The aim of the exercise is to build the pricing portion of a self-service checkout machine. This exercise focuses mostly on the pure Domain, but you can also try structuring it according to Hexagonal Architecture for the "receipt printing" feature.
The supermarket has a catalog with different types of products (rice, apples, milk, toothbrushes,...). Each product has a price, and the total price of the shopping cart is the total of all the prices.
The supermarket runs special deals, such as:
- Buy two toothbrushes, get one half-off
- 10% discount on rice
- Bags of 1 kg of oranges $4 instead of $5.
- and so on
These are just examples: the actual special deals changes each week, so needs to be easily configurable.
A story to start with is:
Given a toothbrush product that has a price of $1
When toothbrush is added to the cart
Then querying cart's total price returns $1.00
And you can follow up with:
Given toothbrush with price of $1
And there is a deal: buy two toothbrushes get one half-off
When two toothbrushes are added to the cart
Then querying cart's total price returns $1.50
Start with the test, of course.
Think about a "baseline" test: what is the cart's total price when it's empty?

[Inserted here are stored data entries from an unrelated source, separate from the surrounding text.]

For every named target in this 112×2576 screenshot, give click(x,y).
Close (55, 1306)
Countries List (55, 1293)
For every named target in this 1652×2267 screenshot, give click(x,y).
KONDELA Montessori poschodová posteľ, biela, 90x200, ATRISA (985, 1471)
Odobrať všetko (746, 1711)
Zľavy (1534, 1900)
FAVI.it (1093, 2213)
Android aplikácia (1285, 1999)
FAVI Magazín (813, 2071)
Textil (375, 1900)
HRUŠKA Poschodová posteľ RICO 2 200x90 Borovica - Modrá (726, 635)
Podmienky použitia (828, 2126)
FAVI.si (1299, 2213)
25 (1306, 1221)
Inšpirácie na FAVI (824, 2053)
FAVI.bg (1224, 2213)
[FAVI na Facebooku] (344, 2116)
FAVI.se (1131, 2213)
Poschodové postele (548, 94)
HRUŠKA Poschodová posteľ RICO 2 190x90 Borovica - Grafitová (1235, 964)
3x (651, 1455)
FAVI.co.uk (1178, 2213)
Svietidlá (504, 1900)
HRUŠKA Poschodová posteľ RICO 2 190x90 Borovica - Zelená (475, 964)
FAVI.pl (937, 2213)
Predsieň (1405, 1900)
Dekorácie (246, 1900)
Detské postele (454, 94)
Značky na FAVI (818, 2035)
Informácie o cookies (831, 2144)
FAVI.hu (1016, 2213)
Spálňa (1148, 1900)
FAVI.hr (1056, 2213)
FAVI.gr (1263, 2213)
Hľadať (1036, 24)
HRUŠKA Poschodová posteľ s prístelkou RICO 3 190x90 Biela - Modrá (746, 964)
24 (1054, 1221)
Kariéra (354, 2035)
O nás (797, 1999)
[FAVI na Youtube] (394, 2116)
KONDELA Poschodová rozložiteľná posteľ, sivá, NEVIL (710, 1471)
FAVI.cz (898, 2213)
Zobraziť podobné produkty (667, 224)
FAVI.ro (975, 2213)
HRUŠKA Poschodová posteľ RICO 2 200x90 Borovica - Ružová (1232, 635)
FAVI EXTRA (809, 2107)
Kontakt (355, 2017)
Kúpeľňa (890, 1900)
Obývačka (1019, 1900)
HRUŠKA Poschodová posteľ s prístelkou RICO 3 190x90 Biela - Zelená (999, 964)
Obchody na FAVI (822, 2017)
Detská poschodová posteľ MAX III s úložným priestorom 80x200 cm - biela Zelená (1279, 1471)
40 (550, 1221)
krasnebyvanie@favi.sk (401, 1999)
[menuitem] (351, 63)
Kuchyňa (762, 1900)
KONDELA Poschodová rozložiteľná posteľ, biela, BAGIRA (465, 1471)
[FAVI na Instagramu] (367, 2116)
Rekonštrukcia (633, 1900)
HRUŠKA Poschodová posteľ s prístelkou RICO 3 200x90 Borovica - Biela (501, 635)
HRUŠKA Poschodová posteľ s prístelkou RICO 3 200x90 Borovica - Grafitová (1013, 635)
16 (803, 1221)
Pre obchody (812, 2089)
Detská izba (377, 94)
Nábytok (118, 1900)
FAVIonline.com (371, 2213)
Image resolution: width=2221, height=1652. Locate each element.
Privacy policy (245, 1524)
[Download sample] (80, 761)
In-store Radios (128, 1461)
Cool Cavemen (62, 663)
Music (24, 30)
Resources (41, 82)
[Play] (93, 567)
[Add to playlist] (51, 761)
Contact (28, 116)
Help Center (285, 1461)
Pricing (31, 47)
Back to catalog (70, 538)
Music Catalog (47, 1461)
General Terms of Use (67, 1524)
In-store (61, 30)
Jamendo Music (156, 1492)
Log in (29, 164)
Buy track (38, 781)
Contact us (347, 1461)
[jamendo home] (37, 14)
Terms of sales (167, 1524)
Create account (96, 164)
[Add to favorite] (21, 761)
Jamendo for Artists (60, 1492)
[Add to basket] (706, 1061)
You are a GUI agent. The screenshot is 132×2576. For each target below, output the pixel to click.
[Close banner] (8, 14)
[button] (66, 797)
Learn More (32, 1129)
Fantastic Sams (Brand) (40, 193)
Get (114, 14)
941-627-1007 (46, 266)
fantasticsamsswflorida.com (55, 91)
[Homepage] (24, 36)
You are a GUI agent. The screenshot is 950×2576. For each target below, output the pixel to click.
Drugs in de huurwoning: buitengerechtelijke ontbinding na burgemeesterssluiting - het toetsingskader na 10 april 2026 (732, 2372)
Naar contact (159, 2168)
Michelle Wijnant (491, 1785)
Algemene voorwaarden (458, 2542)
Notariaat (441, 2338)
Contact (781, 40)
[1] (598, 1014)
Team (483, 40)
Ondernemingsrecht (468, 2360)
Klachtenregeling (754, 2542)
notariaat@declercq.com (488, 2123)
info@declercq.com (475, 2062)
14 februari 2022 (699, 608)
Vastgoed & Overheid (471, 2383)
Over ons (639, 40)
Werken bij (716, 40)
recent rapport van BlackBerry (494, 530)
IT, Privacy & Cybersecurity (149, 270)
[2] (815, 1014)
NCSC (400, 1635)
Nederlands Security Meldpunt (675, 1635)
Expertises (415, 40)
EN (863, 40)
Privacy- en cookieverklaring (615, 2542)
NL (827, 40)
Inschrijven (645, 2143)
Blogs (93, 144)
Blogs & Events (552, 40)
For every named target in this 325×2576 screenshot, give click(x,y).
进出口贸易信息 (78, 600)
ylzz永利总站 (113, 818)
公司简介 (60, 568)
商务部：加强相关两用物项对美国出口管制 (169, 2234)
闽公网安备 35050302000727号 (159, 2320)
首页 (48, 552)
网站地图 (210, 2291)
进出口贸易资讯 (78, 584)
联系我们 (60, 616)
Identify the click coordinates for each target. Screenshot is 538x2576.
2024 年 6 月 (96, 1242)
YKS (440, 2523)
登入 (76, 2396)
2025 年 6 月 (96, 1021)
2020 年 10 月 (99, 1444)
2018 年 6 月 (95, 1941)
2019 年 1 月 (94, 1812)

Then when adding one product.
Then when adding multiple products.
This path follows the ZOM in the ZOMbie acronym: Zero, One, Many/More complex (while considering Boundaries, Interfaces, and Exceptional cases).
When handling a "receipt printing" story, think about where that might go.
In Hexagonal Architecture, all I/O goes into a separate class and package (e.g., adapter.out.console.receipt.ReceiptPrinter
), while keeping the Domain "pure" in its own package (e.g., domain.Cart
).
The goal of the exercise is to implement pricing code in the cart that can handle different scenarios, such as the following:
-
The client should get a receipt with the list of products and the total price
-
The code should be able to handle the following scenarios:
- Buy 2 of the same item, get one 50% off
- Buy 3 of the same item, get one free
- 10% discount on certain products: 10% discount on 1kg packets of rice
- Buy 3 items in a single category (e.g., produce, i.e., fruits and vegetables) and get
- Fixed $ discounts (e.g., bag of 1kg of oranges costs $4 instead of $5)
- Discounts based on day of the week (e.g., Friday Special: sourdough bread 30% off)
-
It should be able to handle combinations of the above scenarios, when there is more than one special deal in the shopping cart items.